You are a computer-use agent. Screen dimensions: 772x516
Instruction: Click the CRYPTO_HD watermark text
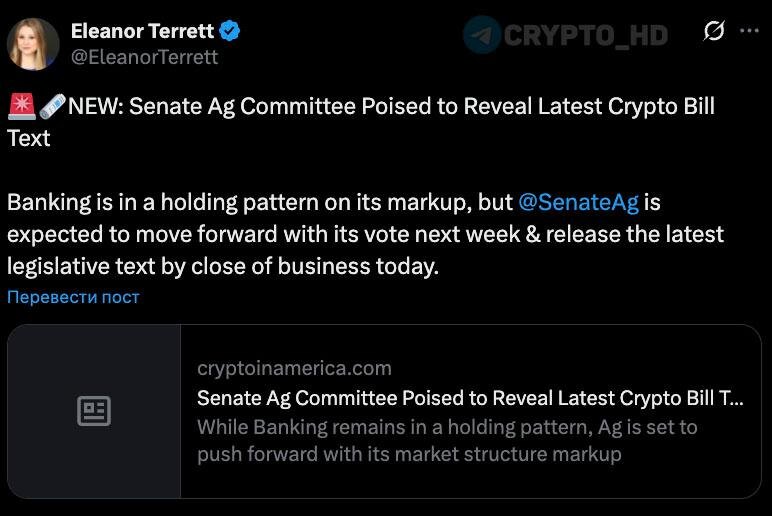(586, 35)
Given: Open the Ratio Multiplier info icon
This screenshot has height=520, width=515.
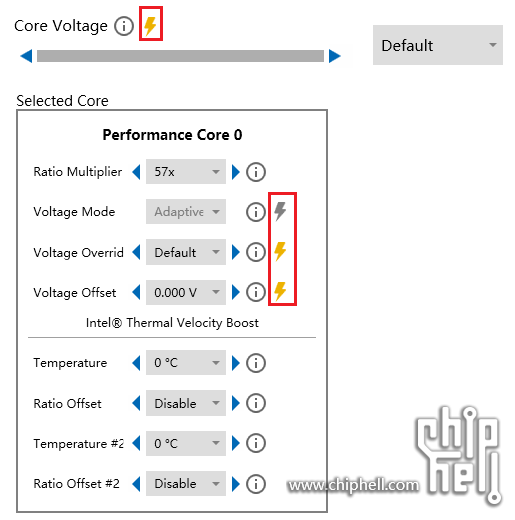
------------------------------------------------------------
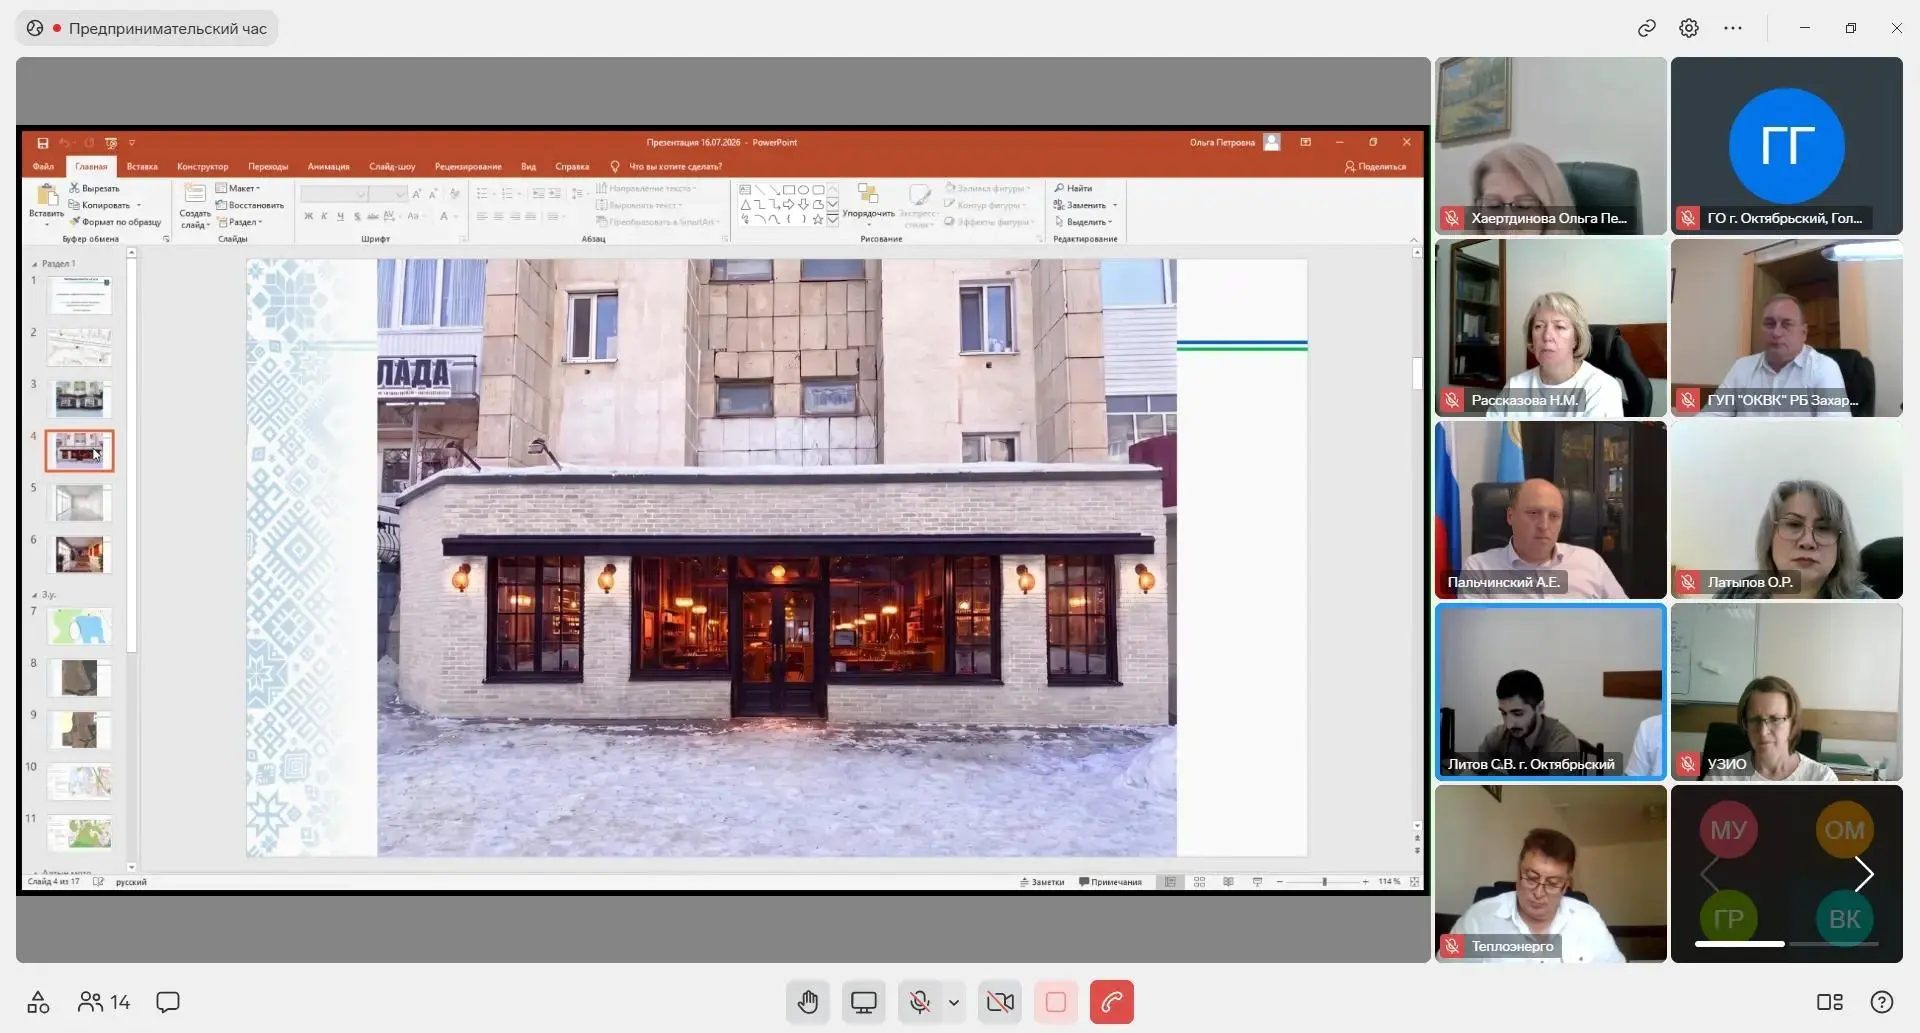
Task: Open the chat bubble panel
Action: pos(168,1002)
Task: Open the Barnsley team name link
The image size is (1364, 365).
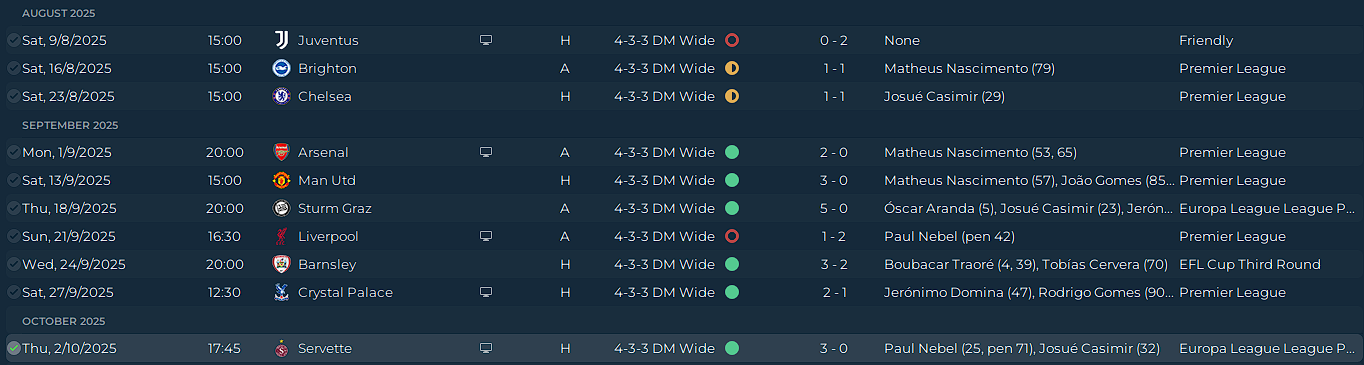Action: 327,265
------------------------------------------------------------
> EXERCISE OBJECTIVE
Could you reproduce, exactly, every line above from the line with "Given: Open the Ratio Multiplier info icon" to the line with "This screenshot has height=520, width=515.", and no other line? Both ends count.

> TASK SOLUTION
Given: Open the Ratio Multiplier info icon
This screenshot has height=520, width=515.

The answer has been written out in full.